Pour que la mécanique fonctionne, il faut également affirmer – et rappeler – le principe de compensation à l’instant T, parfois méconnu. Je m’explique : la construction intercommunale comprend nécessairement plusieurs étapes. Il faut commencer par évaluer le coût des compétences transférées des communes ou des intercommunalités vers la métropole (et inversement). Afin de chiffrer, ce faisant, le montant des flux financiers qui vont redescendre du niveau métropolitain vers les communes. Si toute la fiscalité économique remonte dans un premier temps au niveau métropolitain, ce dernier ne conserve, en réalité, que la part de cette ressource correspondant au coût de l’exercice des compétences transférées. Soit très peu, au moins au départ, ce que tout le monde n’a pas en tête, car en Ile-de-France, beaucoup n’ont pas d’expérience intercommunale et ne connaissent pas ses mécanismes. Si une grande part de la fiscalité mise en commun au niveau métropolitain redescend au niveau des territoires pour leur permettre de continuer à gérer les services et équipements au quotidien, l’intérêt de cette mutualisation réside bel et bien dans la dynamique de la croissance de ces flux. Ainsi, ce qui restera à la Métropole sera assez faible, quelques dizaines de millions d’euros au départ. Mais tout cela est difficile à faire comprendre. D’autant que certains semblent guidés par une vision essentiellement politique de ces questions.

Le calendrier de gestation de la métropole sera-t-il respecté selon vous ?

Le gouvernement est donc d’accord pour revoir l’article 12 de la loi Maptam du 27 janvier 2014, qui crée la métropole du Grand Paris. C’est ce sur quoi la mission de préfiguration travaille à l’heure actuelle. Mais on ne peut pas tout faire en si peu de temps. Ce que je propose, c’est que la MGP soit juridiquement créée au 1er janvier 2016, comme le prévoit aujourd’hui la loi, en laissant une personnalité juridique aux territoires, ce qui est indispensable pour la gestion, et semble acquis. Mais reportons au 1er janvier 2017 ou 2018 la mise en place de la fiscalité. La métropole bénéficierait ainsi, au départ, d’une cotisation des intercommunalités. Et cela laisserait du temps pour définir les règles, et les mettre en œuvre. Ensuite, tout est possible au niveau du périmètre, qui ne sera pas figée ad vitam aeternam. Le périmètre de la communauté urbaine du Grand Lyon a évolué au fil des années. En revanche, il ne faut pas que les territoires soient trop grands. Lorsque je vois que l’on propose, en grande couronne, des territoires de 800.000 habitants, je suis un peu inquiet. Rappelons que les territoires vont gérer des piscines, des conservatoires, des crèches… Ils doivent rester d’une taille raisonnable et compatible avec une gestion de proximité.
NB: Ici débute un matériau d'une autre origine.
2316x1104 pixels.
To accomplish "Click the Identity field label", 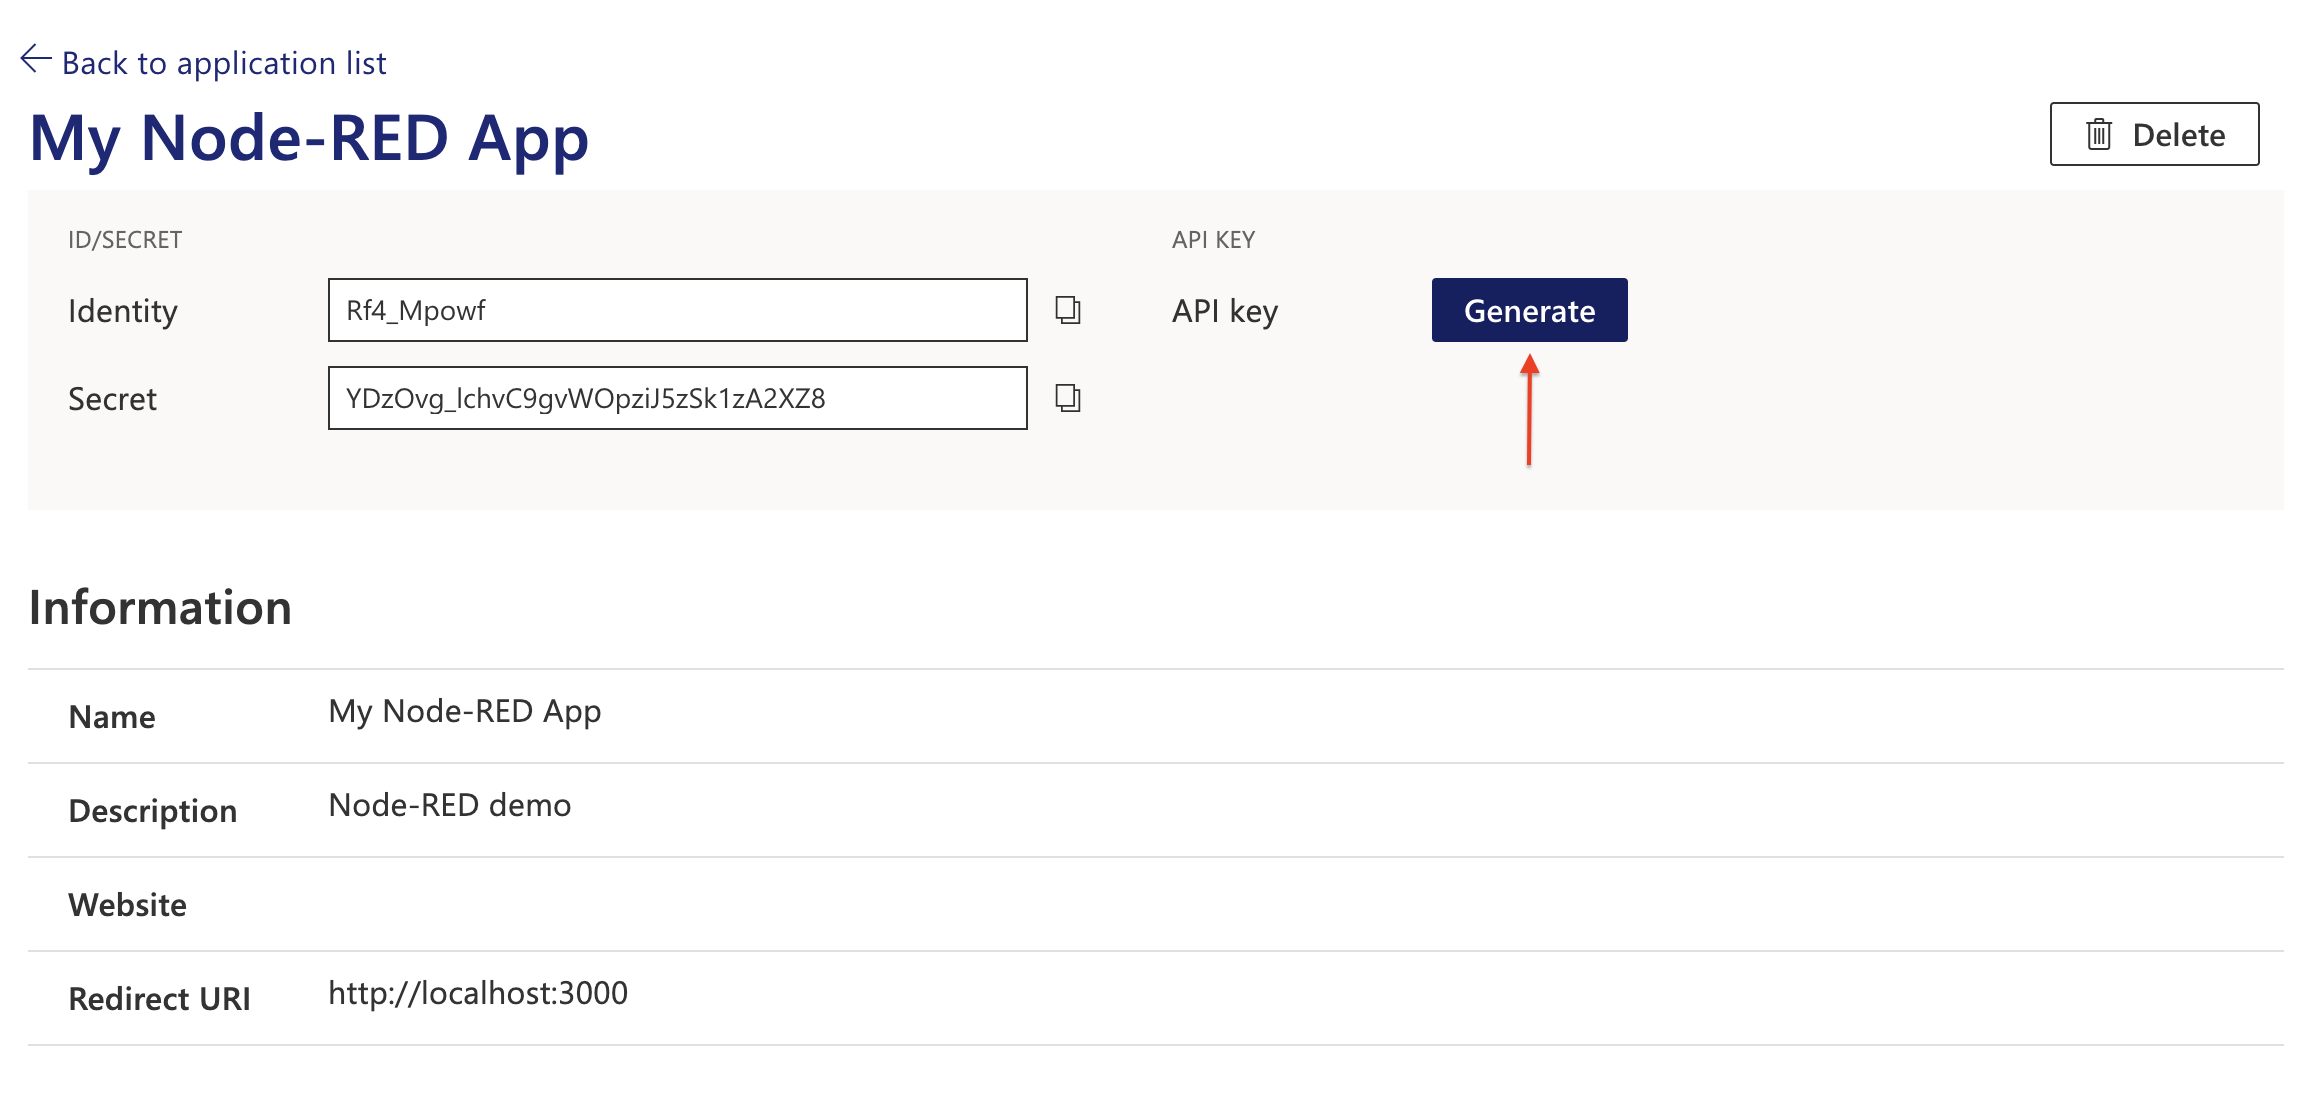I will tap(122, 311).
Et les entreprises dans tout ça ?

Nous sommes un drôle de pays. Nous les maires, avons dit dès le départ que nous n’étions pas d’accord avec l’article 12 de la loi Maptam. Paris Métropole a adopté en septembre 2013, à 75%, une délibération exprimant ce désaccord. Le gouvernement et le Parlement n’en ont pas tenu compte. Et quelques mois plus tard, le gouvernement se déclare disposé à revenir sur la dite loi. Ce n’est pas sérieux. On a perdu au moins un an. Si l’on avait mis en place la structure plus souple que nous souhaitions, nous serions déjà en train de travailler à y intégrer des politiques publiques. Pendant ce temps, les chefs d’entreprise s’impatientent, et ils ont raison. Tout ce qu’ils souhaitent, et c’est particulièrement vrai dans le BTP, c’est que les élus s’entendent et que les projets soient lancés. De la métropole, les entreprises attendent avant tout des commandes. Là, on est dans le court-termisme. J’ai le projet, avec certains dirigeants du patronat, de mener une action rassemblant les maires et les entrepreneurs pour agir afin que les enjeux de long terme, de développement harmonieux des territoires, de développement des infrastructures soient davantage pris en compte car il s’agit de l’attractivité économique de notre pays. On avance hélas encore trop souvent avec le monde institutionnel d’un côté, et les acteurs socio-économiques de l’autre.